◆ Supplied material ◆
════

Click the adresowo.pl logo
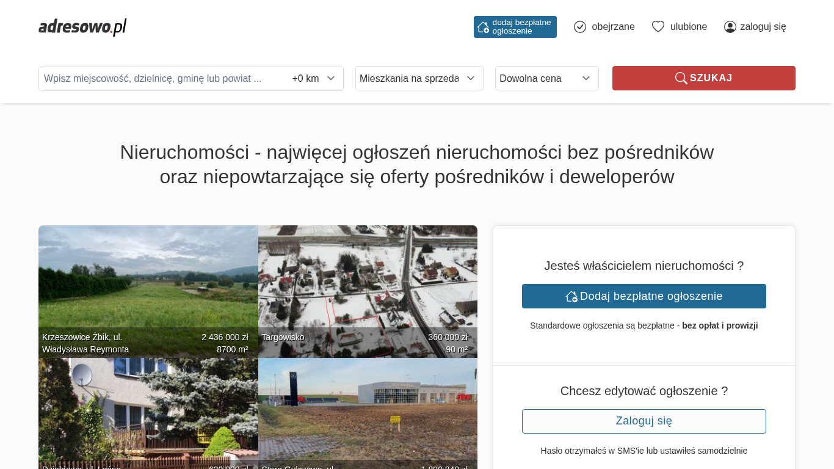Screen dimensions: 834x469 click(82, 27)
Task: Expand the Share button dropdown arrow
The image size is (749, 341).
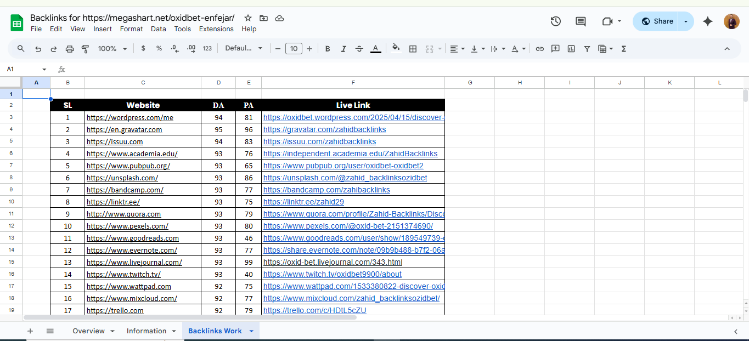Action: (x=686, y=21)
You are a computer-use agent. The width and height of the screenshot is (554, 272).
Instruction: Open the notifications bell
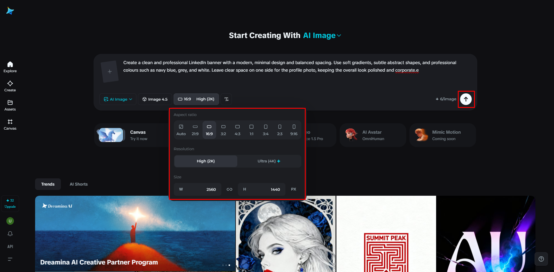[10, 233]
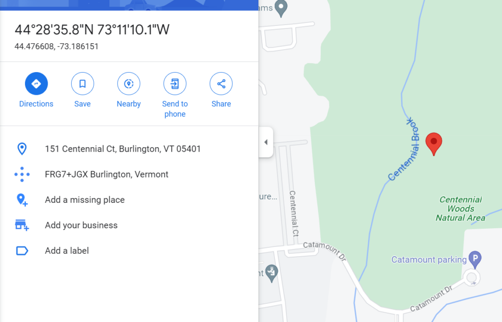Click the gray map pin at the top

click(281, 9)
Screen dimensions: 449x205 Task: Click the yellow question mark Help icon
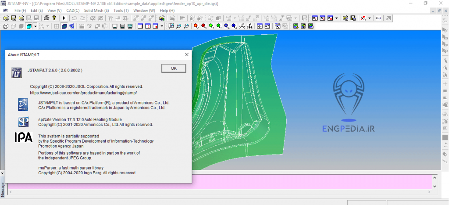[x=53, y=18]
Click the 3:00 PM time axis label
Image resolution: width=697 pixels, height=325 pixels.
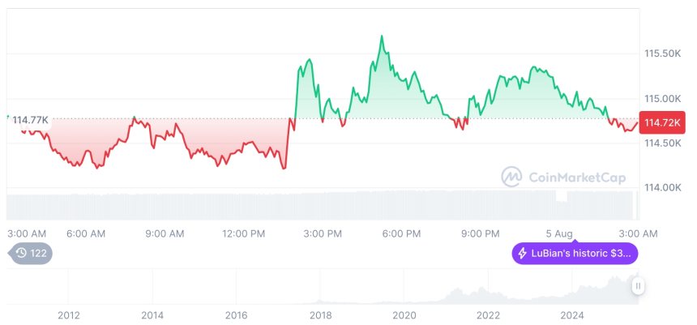pyautogui.click(x=323, y=233)
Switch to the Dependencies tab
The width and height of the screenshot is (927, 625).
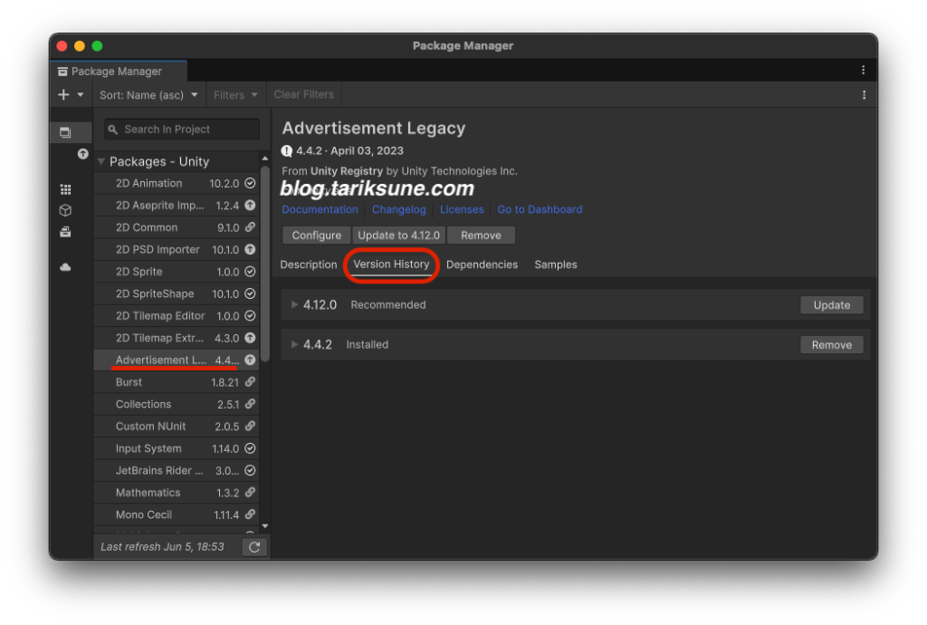[482, 264]
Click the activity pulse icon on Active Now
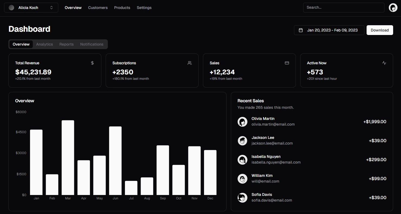This screenshot has width=401, height=214. 384,63
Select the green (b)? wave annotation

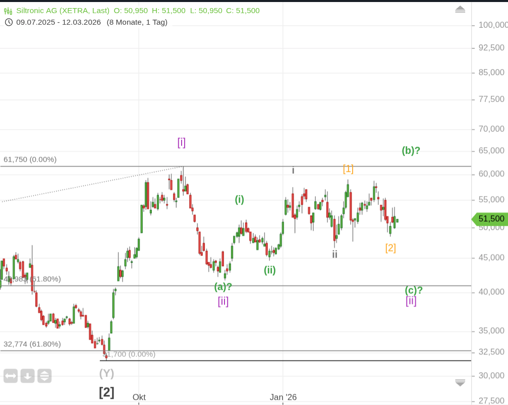[x=411, y=150]
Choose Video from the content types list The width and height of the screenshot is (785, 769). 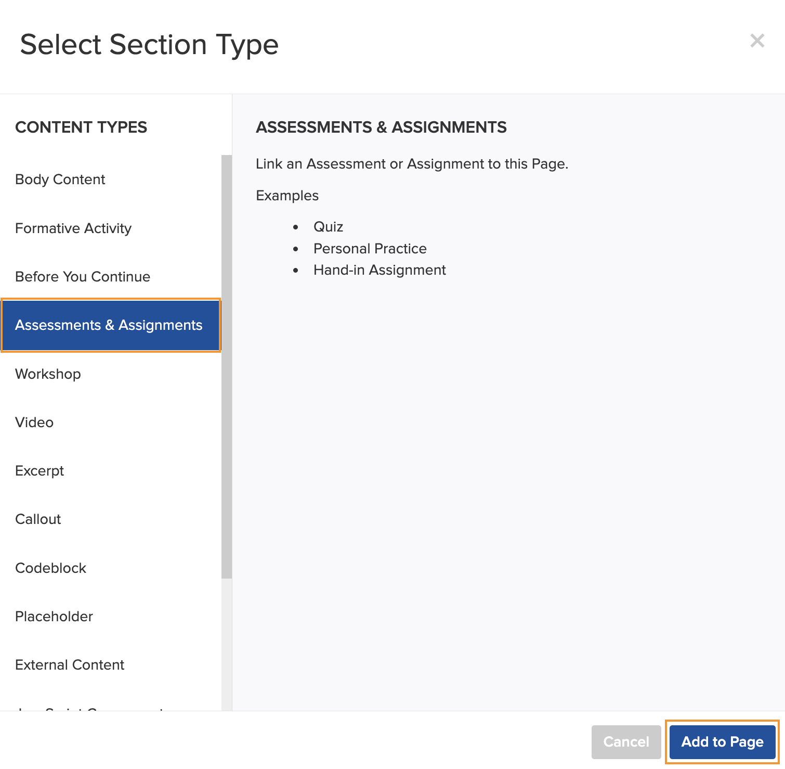pyautogui.click(x=34, y=422)
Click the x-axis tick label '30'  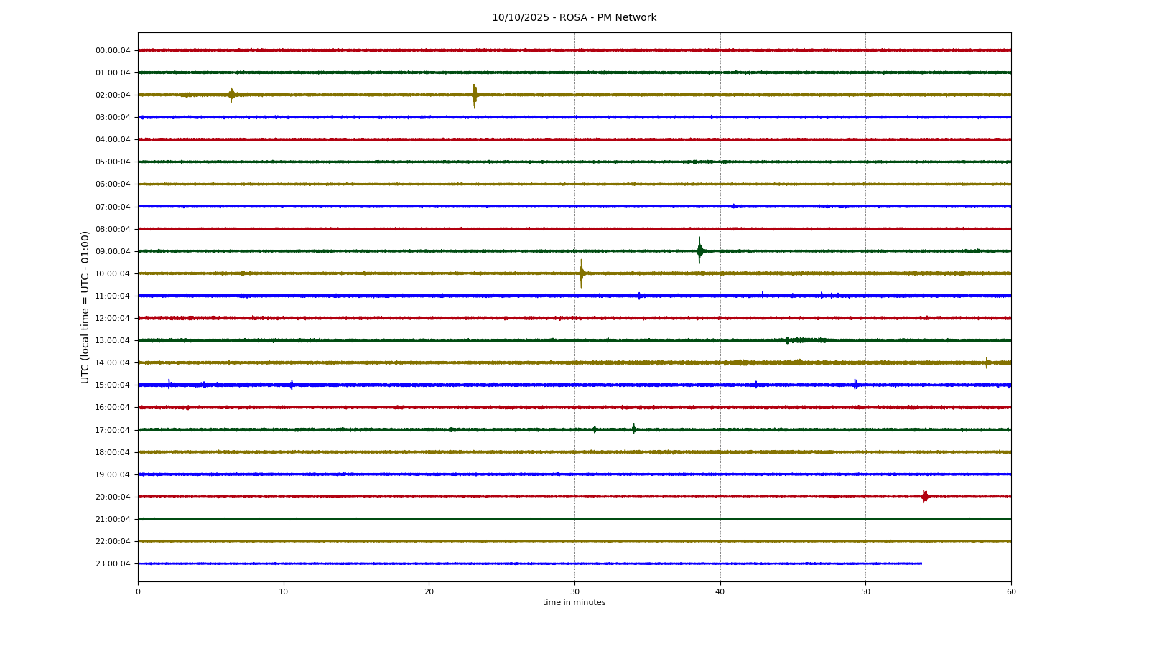(575, 591)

════

◆ What you should do ◆
Pictures stay out. Print the data exactly, from its first line through the line containing "Click the 3:00 PM time axis label".

◆ Exercise answer ◆
Click the adresowo.pl logo
Screen dimensions: 834x469 click(82, 27)
Task: Expand the Share button dropdown arrow
The image size is (749, 341).
Action: (x=686, y=21)
You are a computer-use agent. The width and height of the screenshot is (554, 272).
Instruction: Open the notifications bell
[10, 233]
Click the gray map pin at the top

click(281, 9)
Screen dimensions: 449x205 Task: Click the yellow question mark Help icon
[x=53, y=18]
Click the 3:00 PM time axis label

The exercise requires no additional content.